The complexity of the genetics of ASD can be understood to some extent from an evolutionary perspective. It is estimated that more than 99 percent of all species that ever lived on Earth are extinct, with only the most adaptable species remaining as survivors . This ever ongoing natural selection, formulated by Charles Darwin in the mid-19th century, is the motor of evolution. A vital aspect of natural selection is genetic variation in a population, which comes from mutations in the genome, or through sexual reproduction. Mutations may occur within a gene, potentially producing a new allele that may affect the trait that the gene controls. They can also involve deletions and duplications of sections of a chromosome. Duplications are thought to be the raw material needed for new genes to evolve . Further variation is caused by gene environmental interactions. For instance sunlight will activate genes that are related to pigment formation, but several mechanisms are possible. All of the mechanisms that cause genetic variation are also involved in ASD, e.g. disease may the price for the necessary genetic variation . Twin and familial studies estimated the heritability of ASD to be 50%, although initially this percentage was thought to be much higher . Typically, autism cannot be traced to a Mendelian (single-gene) mutation. Although several candidate genes have been located, these only have small effects on the disease risk . The large number of autistic individuals with unaffected family members may result from de novo structural variation, e.g. deletions, duplications (or copy number variations, CNVs), translocations or inversions in genetic material during meiosis. As such, a substantial portion of autism cases is not inherited . Interestingly, vitamin D may increase the rate of mutations during meiosis . Gene environment interactions between multiple genes and largely unknown environmental factors further complicate matters .

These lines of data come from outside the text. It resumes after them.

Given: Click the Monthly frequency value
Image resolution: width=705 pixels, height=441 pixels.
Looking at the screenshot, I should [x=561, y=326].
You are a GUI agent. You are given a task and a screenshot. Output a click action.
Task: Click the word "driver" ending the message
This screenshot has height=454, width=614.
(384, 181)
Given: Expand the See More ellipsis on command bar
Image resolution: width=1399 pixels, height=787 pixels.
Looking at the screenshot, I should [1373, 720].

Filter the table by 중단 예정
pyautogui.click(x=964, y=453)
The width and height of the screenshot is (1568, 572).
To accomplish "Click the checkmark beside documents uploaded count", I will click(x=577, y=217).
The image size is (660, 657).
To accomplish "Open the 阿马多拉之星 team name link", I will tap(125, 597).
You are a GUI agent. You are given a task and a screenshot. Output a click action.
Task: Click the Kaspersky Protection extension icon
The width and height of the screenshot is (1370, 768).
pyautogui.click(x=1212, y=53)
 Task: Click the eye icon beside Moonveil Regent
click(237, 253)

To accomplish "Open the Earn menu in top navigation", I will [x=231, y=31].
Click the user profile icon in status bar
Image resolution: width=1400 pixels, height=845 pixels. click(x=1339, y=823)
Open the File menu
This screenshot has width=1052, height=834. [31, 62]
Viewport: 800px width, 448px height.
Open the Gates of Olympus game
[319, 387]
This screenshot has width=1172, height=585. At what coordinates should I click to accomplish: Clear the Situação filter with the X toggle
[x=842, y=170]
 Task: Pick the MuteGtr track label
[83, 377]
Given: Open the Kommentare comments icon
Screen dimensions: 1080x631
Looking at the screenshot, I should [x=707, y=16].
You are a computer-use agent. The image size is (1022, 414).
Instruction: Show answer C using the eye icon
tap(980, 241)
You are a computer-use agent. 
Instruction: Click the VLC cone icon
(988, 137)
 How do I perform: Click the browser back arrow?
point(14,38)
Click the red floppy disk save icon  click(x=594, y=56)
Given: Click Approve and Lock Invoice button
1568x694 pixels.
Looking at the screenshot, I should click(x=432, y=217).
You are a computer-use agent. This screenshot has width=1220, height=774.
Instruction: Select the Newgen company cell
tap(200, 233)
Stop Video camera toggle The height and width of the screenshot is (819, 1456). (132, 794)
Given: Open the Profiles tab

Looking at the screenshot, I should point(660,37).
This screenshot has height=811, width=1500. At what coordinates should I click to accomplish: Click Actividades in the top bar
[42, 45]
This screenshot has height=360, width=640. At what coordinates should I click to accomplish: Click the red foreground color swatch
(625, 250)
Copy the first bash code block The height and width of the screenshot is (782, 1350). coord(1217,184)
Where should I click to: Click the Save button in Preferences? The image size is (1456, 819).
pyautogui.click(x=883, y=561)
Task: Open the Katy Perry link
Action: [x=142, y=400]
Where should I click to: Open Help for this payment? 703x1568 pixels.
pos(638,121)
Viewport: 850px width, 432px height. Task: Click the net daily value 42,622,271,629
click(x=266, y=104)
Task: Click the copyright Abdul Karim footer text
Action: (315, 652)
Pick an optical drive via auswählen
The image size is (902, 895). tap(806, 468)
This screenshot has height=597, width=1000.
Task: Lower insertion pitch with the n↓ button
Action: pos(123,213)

This editorial is intended to provide insight in the complexity of the interplay between environmental factors, genetic risk factors and autism. Vitamin D is taken as an example, and an evolutionary perspective is taken to provide a biological framework to interpret findings of different studies. The increased prevalence of mutations and CNVs in autism may to at least some extend be related to vitamin D deficiency. Early brain development in ASD, marked by initial neuronal overgrowth and impaired white matter connectivity, me be related to vitamin D deficiency during pregnancy, vitamin D deficiency at time of birth and later through life. Supplementation with vitamin D3 may improve ASD symptoms, but many questions remain: which patients improve? What is the best form and dosage of supplementation? Are improvements of vitamin D3 supplementation followed by normalization of brain development in ASD etc.
Clearly, an important topic has been discussed, which should stimulate the field to increasingly focus on the relationship between vitamin D and ASD. Integrating data from animal studies, neuroimaging studies and randomized clinical trials, may very well provide a deeper insight and result in better treatment options for ASD patients, or even provide prevention strategies.